Burada akla gelebilecek en kritik soru, zihnin, nöronlarda yer alan, birbirleriyle ilgisiz kümeler ortasında temas kurarak “anlamsız” kelam dizilimleri oluşturup oluşturmayacağıdır. Zira nöronlar ortasındaki bu temaslar, iki nokta ortasındaki düz bir sınır formunda değildir. Dr. Mesulam’ın deşifre ettiği şeylerde biri de şudur: Başlangıç nöronundan maksat nörona gerçek giderken, ortada yer alan, sayısını tespit edemeyeceğimiz, tahminen milyonlarca diyebileceğimiz farklı nörona da uğrar, bu seyahat sırasında, örümcek ağı üzere karmaşık dizilimli, yeniden milyonlarca yolağı kullanırız. Alışılmış, bu seyahatin müddetinin saniyenin onda biri kadar olduğunu da söylemek gerek.
Anlamsız kelam dizilimleri oluşmasını engelleyen şey; çağdaş şiirin değerli kavramlarından biri olan ‘bağlam’dır. İster güçlü ister zayıf isterse yalnızca çağrışıma dayalı olsun, iki sözcüğün birbiriyle; o iki sözcüğün üçüncü bir sözcükle; kurulan dizenin başka dizeyle… Silsile halinde bağlam bağı içinde olması gerekir.
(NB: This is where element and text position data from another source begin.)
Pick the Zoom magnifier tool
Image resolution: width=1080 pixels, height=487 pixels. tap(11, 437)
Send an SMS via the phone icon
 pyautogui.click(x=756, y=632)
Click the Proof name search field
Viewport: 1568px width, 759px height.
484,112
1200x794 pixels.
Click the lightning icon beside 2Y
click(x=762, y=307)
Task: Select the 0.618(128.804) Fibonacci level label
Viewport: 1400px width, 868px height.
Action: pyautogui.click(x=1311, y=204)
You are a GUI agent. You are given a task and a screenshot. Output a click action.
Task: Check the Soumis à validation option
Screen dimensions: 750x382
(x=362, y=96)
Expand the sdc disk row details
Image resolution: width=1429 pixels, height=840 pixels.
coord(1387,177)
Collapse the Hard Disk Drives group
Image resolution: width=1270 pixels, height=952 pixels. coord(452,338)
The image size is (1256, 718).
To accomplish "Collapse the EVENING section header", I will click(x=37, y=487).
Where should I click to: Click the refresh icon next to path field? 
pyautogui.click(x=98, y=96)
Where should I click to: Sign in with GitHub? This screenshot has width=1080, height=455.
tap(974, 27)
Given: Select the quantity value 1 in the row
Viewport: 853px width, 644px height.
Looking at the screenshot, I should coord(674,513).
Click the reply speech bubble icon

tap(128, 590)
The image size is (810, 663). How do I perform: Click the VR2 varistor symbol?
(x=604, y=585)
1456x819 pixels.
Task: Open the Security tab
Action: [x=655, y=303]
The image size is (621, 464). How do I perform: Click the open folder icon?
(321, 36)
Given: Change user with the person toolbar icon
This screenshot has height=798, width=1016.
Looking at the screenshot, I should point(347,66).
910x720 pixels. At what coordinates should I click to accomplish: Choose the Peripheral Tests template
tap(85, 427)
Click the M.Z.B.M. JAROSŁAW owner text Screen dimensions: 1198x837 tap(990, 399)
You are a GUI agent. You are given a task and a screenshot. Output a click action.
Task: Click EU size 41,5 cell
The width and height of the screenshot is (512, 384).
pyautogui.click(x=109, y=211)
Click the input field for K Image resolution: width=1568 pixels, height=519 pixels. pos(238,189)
Nispeten birbirine yakın nöronlar ortasında, en kestirme kontaklar sayesinde kurulan bağlantı, direkt bir bağlam oluşturur ve bu ekseriyetle düzyazının özelliğidir.
Uzak nöronlar ortasında, karmaşık ve çetrefil irtibatlar sayesinde kurulan bağ, direkt olmasa da çağrışımlar yoluyla bir bağlam oluşturur ki, bu da şiirin, bilhassa imge ağır şiirin özelliğidir.
Uzak ya da yakın nöronlar ortasında kurulan rastlantısal ve ortalarında hiçbir bağlam münasebeti olmayan bağlantıya ise “fikir uçuşması” ismi verilir. Bu da psikozlarda görülen, “şizofrenik dil” olarak da isimlendirilen bir lisandır ki, düzyazıyla da şiirle de bir alakası yoktur.
Şimdi asıl soruya gelelim. Şiir ne işe fayda? Şiir, zihnin daha verimli çalışmasını ve hayal gücünün güçlenmesini sağlar. Ortalarında direkt alaka yokmuş üzere görülen olaylar ve olguların art planındaki irtibatları fark etmemizi, hayatı, doğrusal değil, çok istikametli tahlil etmemizi sağlar. Ve dahası…
Kısacası şiir, yalnızca yol açıcı değil, tıpkı vakitte yolak açıcıdır.